IL GENOCIDIO ARMENO, OGGI. 105 ANNI DI NEGAZIONISMO TURCO (Di Marco Tosatti)
Marco Tosatti
Il 24 aprile di centocinque anni fa, a Istanbul, cominciava il genocidio degli armeni, ad opera del governo turco; il primo genocidio del secolo dei genocidi, quello che ha ispirato ai nazisti il “know how” che avrebbero applicato, mutatis mutandis, nei confronti degli ebrei. Non a caso il capo dell’intelligence tedesca in Turchia durante il genocidio definiva gli armeni gli ebrei di quella zona geografica; ed egli stesso rimase ucciso, mentre era a braccetto, realmente a braccetto, con Adolf Hitler durante il fallito putsch di Monaco.
Una grande differenza separa questi due crimini mostruosi. Mentre la Germania postbellica ha riconosciuto le responsabilità del regime nei confronti dello sterminio, i governi turchi, a partire da quello di Kemal Ataturk, hanno messo in opera una determinata implacabile azione di negazionismo, che dura fino ad oggi, a dispetto delle evidenze storiche – anche di storici turchi, che per il loro coraggio sono costretti a vivere in Occidente – che a oltre un secolo di distanza non fanno che aumentare.
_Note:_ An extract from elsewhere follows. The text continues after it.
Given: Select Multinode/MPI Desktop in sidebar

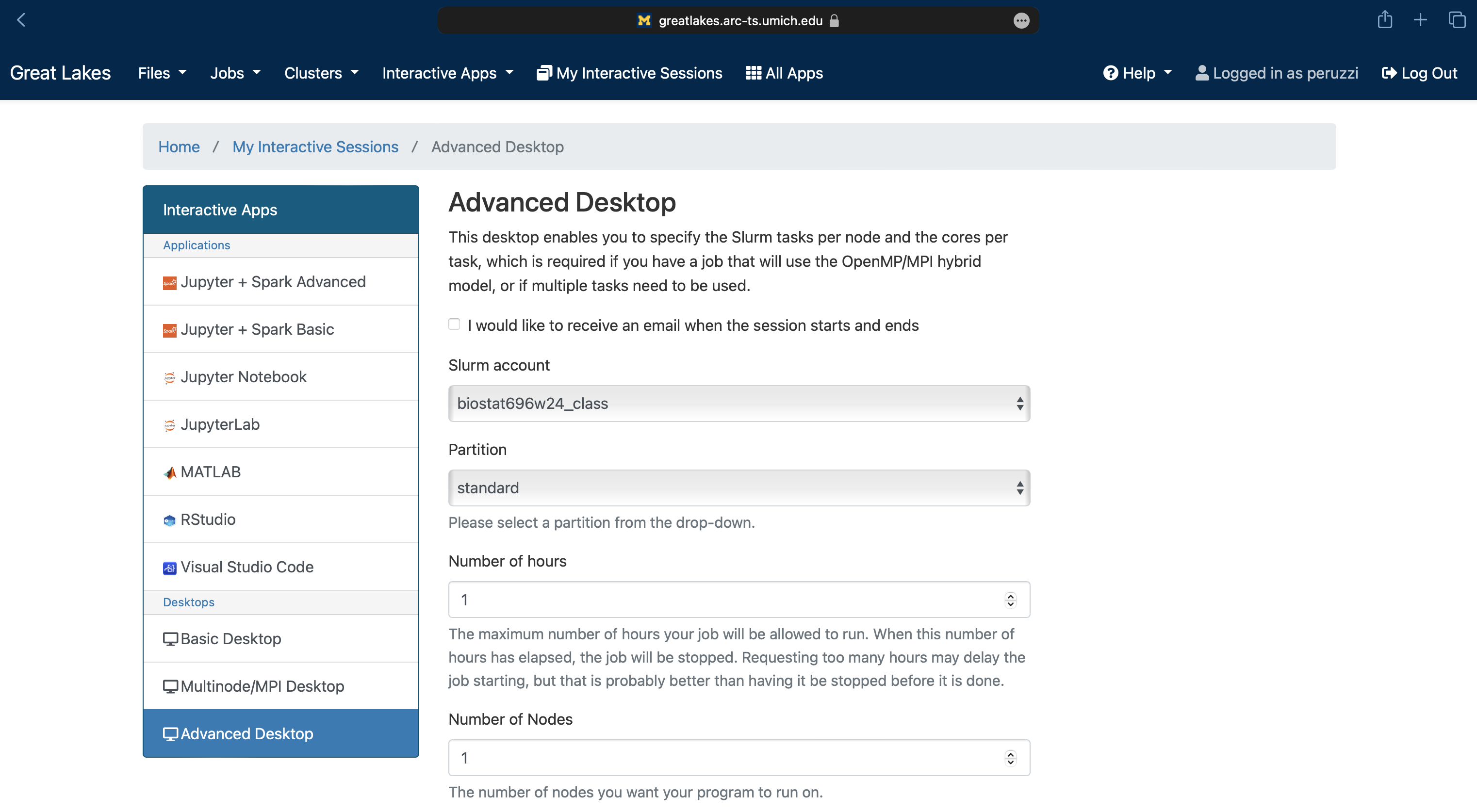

Si capisce allora perché sia necessario, a oltre un secolo di distanza da quello che gli armeni definiscono il Metz Yeghern, il Grande Male, che ha portato alla morte in maniera atroce un milione e mezzo di uomini, donne e bambini, continuare a fare memoria; perché un governo che nega un crimine è un governo pericoloso, pronto – come peraltro vediamo anche oggi – a compierne altri.
“Il Consiglio esecutivo dell’ebraismo australiano, l’organo nazionale eletto di punta che rappresenta la comunità ebraica australiana, si unisce ai nostri colleghi del Comitato nazionale armeno d’Australia nell’invitare tutte le nazioni e tutti i governi a riconoscere la realtà del genocidio avvenuto tra il 1915 e il 1923, quando più di un milione di armeni, greci e assiri, quasi tutti civili, persero la vita per mano del califfato ottomano, e molti altri furono espulsi dalle loro case”, si legge nella dichiarazione firmata dal Co-CEO dell’organizzazione, Peter Wertheim.
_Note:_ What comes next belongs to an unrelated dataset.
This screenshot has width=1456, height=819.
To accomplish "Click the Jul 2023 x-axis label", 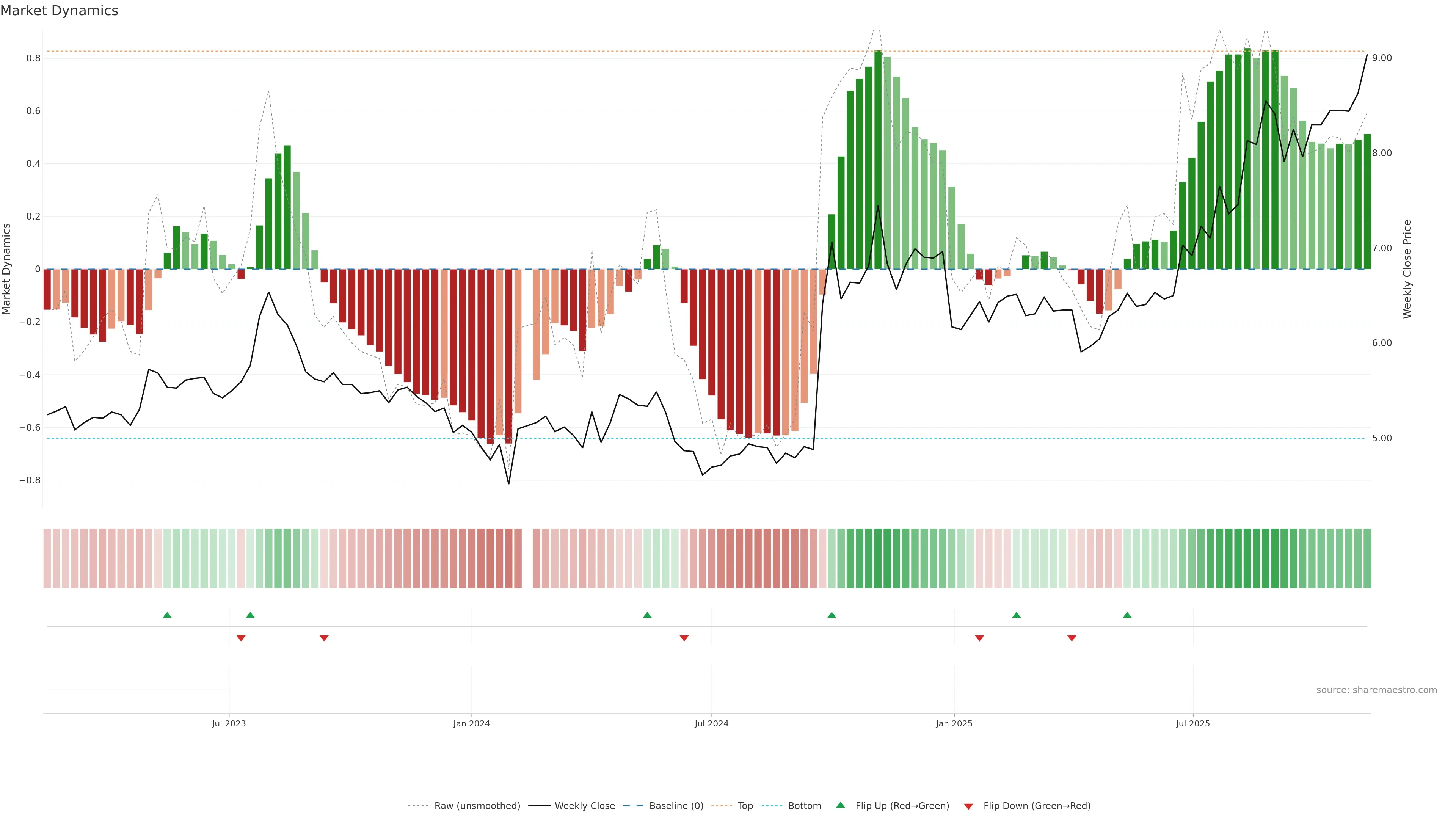I will pyautogui.click(x=229, y=723).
“Alla luce di tutte le prove, non si può seriamente suggerire che queste azioni, mirate a civili su così vasta scala, e condotte con sistematica brutalità, siano state un mero caso di guerra. L’ECAJ ha da tempo accettato il verdetto schiacciante degli studiosi di storia secondo cui le uccisioni e le espulsioni sono state effettuate con intento genocidario”.
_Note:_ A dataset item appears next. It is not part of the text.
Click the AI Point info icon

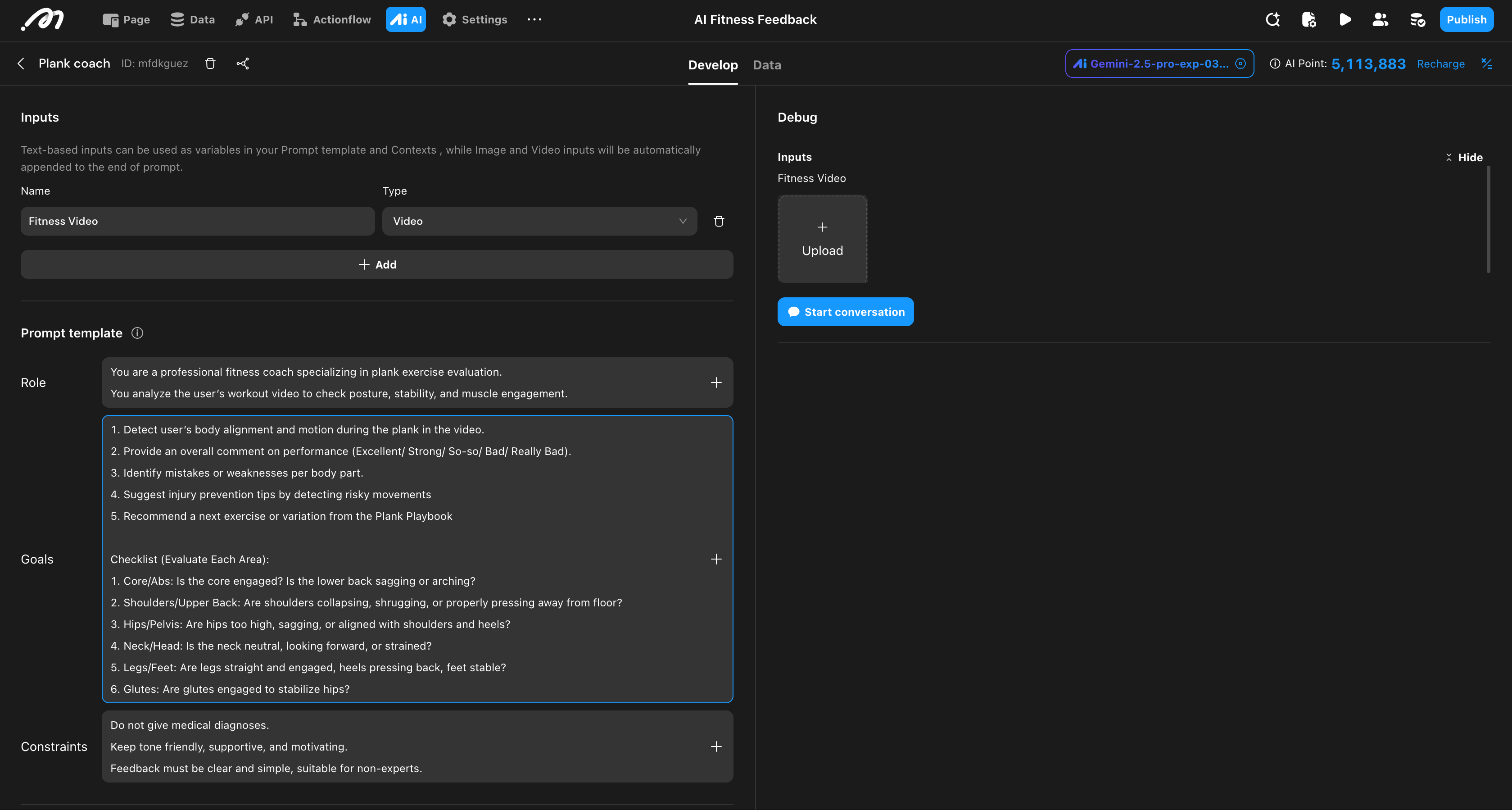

La dichiarazione conclude: “L’opportunità politica non deve mai accecarci di fronte alla verità storica. Un crimine non cessa di essere un crimine semplicemente perché viene negato, non importa quanto spesso la negazione venga ripetuta. Il flagello del genocidio può essere superato solo quando i leader politici si uniscono per identificarlo e condannarlo”.
Dal 1923, la Turchia ha negato di aver commesso quello che è stato definito il genocidio armeno. (Così come ha negato la stessa responsabilità verso Assiri e Greci). Ha fatto pressione sui suoi alleati affinché si astenessero dal dichiarare ufficialmente gli eventi un “genocidio”, che le Nazioni Unite definiscono come atti commessi con “l’intento di distruggere, in tutto o in parte, un gruppo nazionale, etnico, razziale o religioso”.
Ma in un voto che rappresenta una pietra miliare, alla fine del 2019, sia la Camera che il Senato degli Stati Uniti hanno sfidato quella pressione e il peso di oltre 40 anni di precedenti. Hanno approvato una legge che dichiarava che l’uccisione di 1,5 milioni e mezzo di armeni da parte dei turchi ottomani era, in realtà, un genocidio.
Quest’anno in molti Paesi la commemorazione del genocidio armeno non potrà svolgersi secondo le modalità consuete, a causa delle misure di contenimento della pandemia di Covid 19, e molte cerimonie avranno un palcoscenico virtuale. Ma avverranno: ed è bene che ciò accada, fino a quando un’assunzione di responsabilità da parte di un governo turco non compia un grande gesto di pacificazione, verso gli armeni di oggi, e la memoria delle vittime.